» Set problem: Copy out every line of the records below word for word.

» Items:
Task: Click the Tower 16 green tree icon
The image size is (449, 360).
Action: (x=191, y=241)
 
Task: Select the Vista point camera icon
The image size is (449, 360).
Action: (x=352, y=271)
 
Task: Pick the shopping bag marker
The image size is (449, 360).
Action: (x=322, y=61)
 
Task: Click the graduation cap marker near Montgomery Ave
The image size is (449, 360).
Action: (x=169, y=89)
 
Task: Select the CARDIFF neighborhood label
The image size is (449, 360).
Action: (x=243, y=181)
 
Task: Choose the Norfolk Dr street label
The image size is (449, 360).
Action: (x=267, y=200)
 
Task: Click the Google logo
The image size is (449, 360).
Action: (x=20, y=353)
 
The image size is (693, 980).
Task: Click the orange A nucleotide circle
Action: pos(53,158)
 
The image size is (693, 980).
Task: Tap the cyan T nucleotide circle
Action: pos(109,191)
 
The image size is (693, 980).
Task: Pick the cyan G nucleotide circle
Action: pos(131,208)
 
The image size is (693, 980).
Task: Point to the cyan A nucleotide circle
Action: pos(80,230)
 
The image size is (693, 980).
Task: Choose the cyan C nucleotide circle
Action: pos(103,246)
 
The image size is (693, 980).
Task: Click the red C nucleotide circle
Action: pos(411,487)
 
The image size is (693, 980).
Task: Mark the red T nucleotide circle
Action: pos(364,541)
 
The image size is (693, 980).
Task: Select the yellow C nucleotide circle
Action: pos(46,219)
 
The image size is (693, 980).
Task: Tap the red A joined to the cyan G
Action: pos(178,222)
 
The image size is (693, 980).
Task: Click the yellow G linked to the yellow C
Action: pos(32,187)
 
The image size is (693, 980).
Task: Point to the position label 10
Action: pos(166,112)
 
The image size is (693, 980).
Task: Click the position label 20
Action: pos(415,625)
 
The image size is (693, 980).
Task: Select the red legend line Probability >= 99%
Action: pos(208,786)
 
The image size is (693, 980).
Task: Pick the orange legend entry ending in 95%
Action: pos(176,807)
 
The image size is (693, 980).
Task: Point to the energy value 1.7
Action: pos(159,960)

» Result of this exercise:
Task: Click the Tower 16 green tree icon
The image size is (449, 360).
Action: (x=191, y=241)
 
Task: Select the Vista point camera icon
The image size is (449, 360).
Action: (x=352, y=271)
 
Task: Pick the shopping bag marker
The image size is (449, 360).
Action: (x=322, y=61)
 
Task: Click the graduation cap marker near Montgomery Ave
The image size is (449, 360).
Action: (x=169, y=89)
 
Task: Select the CARDIFF neighborhood label
The image size is (449, 360).
Action: (x=243, y=181)
 
Task: Choose the Norfolk Dr street label
The image size is (449, 360).
Action: (x=267, y=200)
 
Task: Click the Google logo
The image size is (449, 360).
Action: (x=20, y=353)
 
The image size is (693, 980).
Task: Click the orange A nucleotide circle
Action: pos(53,158)
 
The image size is (693, 980).
Task: Tap the cyan T nucleotide circle
Action: pos(109,191)
 
The image size is (693, 980).
Task: Pick the cyan G nucleotide circle
Action: pos(131,208)
 
The image size is (693, 980).
Task: Point to the cyan A nucleotide circle
Action: pos(80,230)
 
The image size is (693, 980).
Task: Choose the cyan C nucleotide circle
Action: pos(103,246)
 
The image size is (693, 980).
Task: Click the red C nucleotide circle
Action: pos(411,487)
 
The image size is (693, 980).
Task: Mark the red T nucleotide circle
Action: pos(364,541)
 
The image size is (693, 980).
Task: Select the yellow C nucleotide circle
Action: pos(46,219)
 
The image size is (693, 980).
Task: Tap the red A joined to the cyan G
Action: pos(178,222)
 
The image size is (693, 980).
Task: Click the yellow G linked to the yellow C
Action: pos(32,187)
 
The image size is (693, 980).
Task: Point to the position label 10
Action: pos(166,112)
 
The image size is (693, 980).
Task: Click the position label 20
Action: pos(415,625)
 
The image size is (693, 980).
Task: Select the red legend line Probability >= 99%
Action: pos(208,786)
 
The image size is (693, 980).
Task: Pick the orange legend entry ending in 95%
Action: pos(176,807)
 
The image size is (693, 980).
Task: Point to the energy value 1.7
Action: pos(159,960)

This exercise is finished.